→ Source records
>>>>
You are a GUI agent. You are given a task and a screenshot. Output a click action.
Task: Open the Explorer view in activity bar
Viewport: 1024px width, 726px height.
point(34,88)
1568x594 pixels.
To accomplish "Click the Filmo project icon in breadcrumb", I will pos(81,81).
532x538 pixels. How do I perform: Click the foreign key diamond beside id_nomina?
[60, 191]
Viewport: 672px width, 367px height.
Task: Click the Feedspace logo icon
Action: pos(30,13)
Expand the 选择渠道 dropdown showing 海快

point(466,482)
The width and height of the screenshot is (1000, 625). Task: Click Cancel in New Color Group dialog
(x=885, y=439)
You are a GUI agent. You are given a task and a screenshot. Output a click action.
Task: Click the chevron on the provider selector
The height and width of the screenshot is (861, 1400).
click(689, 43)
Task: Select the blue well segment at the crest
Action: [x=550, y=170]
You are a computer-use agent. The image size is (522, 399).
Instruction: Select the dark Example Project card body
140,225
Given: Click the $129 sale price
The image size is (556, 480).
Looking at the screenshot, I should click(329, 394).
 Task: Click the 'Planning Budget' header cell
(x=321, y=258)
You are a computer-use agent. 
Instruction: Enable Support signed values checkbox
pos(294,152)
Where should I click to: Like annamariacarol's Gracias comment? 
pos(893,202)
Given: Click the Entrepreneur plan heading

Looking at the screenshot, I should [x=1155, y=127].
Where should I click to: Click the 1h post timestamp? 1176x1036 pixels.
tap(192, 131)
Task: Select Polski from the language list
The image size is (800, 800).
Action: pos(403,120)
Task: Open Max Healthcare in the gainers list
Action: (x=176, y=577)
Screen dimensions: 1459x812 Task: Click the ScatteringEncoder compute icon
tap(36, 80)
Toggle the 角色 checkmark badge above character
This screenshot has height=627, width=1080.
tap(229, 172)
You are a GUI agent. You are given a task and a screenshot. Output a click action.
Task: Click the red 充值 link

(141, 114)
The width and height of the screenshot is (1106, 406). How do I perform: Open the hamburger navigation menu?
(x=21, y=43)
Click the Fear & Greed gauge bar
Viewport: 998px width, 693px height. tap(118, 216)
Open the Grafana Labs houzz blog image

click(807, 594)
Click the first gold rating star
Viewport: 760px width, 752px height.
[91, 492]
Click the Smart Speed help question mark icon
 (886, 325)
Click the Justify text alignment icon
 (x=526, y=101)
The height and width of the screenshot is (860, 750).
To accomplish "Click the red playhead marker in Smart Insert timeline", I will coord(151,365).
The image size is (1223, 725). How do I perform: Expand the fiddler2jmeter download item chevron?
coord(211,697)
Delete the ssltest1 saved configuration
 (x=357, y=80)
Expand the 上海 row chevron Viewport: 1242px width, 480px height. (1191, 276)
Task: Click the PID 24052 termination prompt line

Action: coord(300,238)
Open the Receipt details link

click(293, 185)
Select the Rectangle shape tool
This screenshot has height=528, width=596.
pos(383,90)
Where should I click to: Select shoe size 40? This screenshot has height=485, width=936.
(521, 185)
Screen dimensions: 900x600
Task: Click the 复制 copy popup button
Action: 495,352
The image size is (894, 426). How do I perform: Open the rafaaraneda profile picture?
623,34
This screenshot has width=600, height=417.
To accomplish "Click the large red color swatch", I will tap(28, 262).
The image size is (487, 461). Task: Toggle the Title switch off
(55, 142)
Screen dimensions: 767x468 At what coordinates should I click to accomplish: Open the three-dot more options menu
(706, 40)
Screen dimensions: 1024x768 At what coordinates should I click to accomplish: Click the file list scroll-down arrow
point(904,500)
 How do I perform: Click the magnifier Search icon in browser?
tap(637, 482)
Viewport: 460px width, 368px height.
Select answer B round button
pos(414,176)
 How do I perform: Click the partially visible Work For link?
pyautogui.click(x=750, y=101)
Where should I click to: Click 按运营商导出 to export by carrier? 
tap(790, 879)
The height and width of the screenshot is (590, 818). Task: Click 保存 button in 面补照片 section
<<<<
→ Task to carry out
Exactly as written, reproduce the whole listing.

→ Solved problem
You are a GUI agent. You are given a task and a screenshot. Output a click action.
Task: Open the Explorer view in activity bar
Viewport: 1024px width, 726px height.
point(34,88)
1568x594 pixels.
To accomplish "Click the Filmo project icon in breadcrumb", I will pos(81,81).
532x538 pixels. How do I perform: Click the foreign key diamond beside id_nomina?
[60, 191]
Viewport: 672px width, 367px height.
Task: Click the Feedspace logo icon
Action: pos(30,13)
Expand the 选择渠道 dropdown showing 海快

point(466,482)
The width and height of the screenshot is (1000, 625). Task: Click Cancel in New Color Group dialog
(x=885, y=439)
You are a GUI agent. You are given a task and a screenshot. Output a click action.
Task: Click the chevron on the provider selector
The height and width of the screenshot is (861, 1400).
click(689, 43)
Task: Select the blue well segment at the crest
Action: [x=550, y=170]
You are a computer-use agent. The image size is (522, 399).
Instruction: Select the dark Example Project card body
140,225
Given: Click the $129 sale price
The image size is (556, 480).
Looking at the screenshot, I should click(329, 394).
 Task: Click the 'Planning Budget' header cell
(x=321, y=258)
You are a computer-use agent. 
Instruction: Enable Support signed values checkbox
pos(294,152)
Where should I click to: Like annamariacarol's Gracias comment? 
pos(893,202)
Given: Click the Entrepreneur plan heading

Looking at the screenshot, I should [x=1155, y=127].
Where should I click to: Click the 1h post timestamp? 1176x1036 pixels.
tap(192, 131)
Task: Select Polski from the language list
The image size is (800, 800).
Action: pos(403,120)
Task: Open Max Healthcare in the gainers list
Action: (x=176, y=577)
Screen dimensions: 1459x812 Task: Click the ScatteringEncoder compute icon
tap(36, 80)
Toggle the 角色 checkmark badge above character
This screenshot has height=627, width=1080.
tap(229, 172)
You are a GUI agent. You are given a task and a screenshot. Output a click action.
Task: Click the red 充值 link

(141, 114)
The width and height of the screenshot is (1106, 406). How do I perform: Open the hamburger navigation menu?
(x=21, y=43)
Click the Fear & Greed gauge bar
Viewport: 998px width, 693px height. tap(118, 216)
Open the Grafana Labs houzz blog image

click(807, 594)
Click the first gold rating star
Viewport: 760px width, 752px height.
[91, 492]
Click the Smart Speed help question mark icon
 (886, 325)
Click the Justify text alignment icon
 (x=526, y=101)
The height and width of the screenshot is (860, 750).
To accomplish "Click the red playhead marker in Smart Insert timeline", I will coord(151,365).
The image size is (1223, 725). How do I perform: Expand the fiddler2jmeter download item chevron?
coord(211,697)
Delete the ssltest1 saved configuration
 (x=357, y=80)
Expand the 上海 row chevron Viewport: 1242px width, 480px height. (1191, 276)
Task: Click the PID 24052 termination prompt line

Action: coord(300,238)
Open the Receipt details link

click(293, 185)
Select the Rectangle shape tool
This screenshot has height=528, width=596.
pos(383,90)
Where should I click to: Select shoe size 40? This screenshot has height=485, width=936.
(521, 185)
Screen dimensions: 900x600
Task: Click the 复制 copy popup button
Action: 495,352
The image size is (894, 426). How do I perform: Open the rafaaraneda profile picture?
623,34
This screenshot has width=600, height=417.
To accomplish "Click the large red color swatch", I will tap(28, 262).
The image size is (487, 461). Task: Toggle the Title switch off
(55, 142)
Screen dimensions: 767x468 At what coordinates should I click to accomplish: Open the three-dot more options menu
(706, 40)
Screen dimensions: 1024x768 At what coordinates should I click to accomplish: Click the file list scroll-down arrow
point(904,500)
 How do I perform: Click the magnifier Search icon in browser?
tap(637, 482)
Viewport: 460px width, 368px height.
Select answer B round button
pos(414,176)
 How do I perform: Click the partially visible Work For link?
pyautogui.click(x=750, y=101)
Where should I click to: Click 按运营商导出 to export by carrier? 
tap(790, 879)
The height and width of the screenshot is (590, 818). Task: Click 保存 button in 面补照片 section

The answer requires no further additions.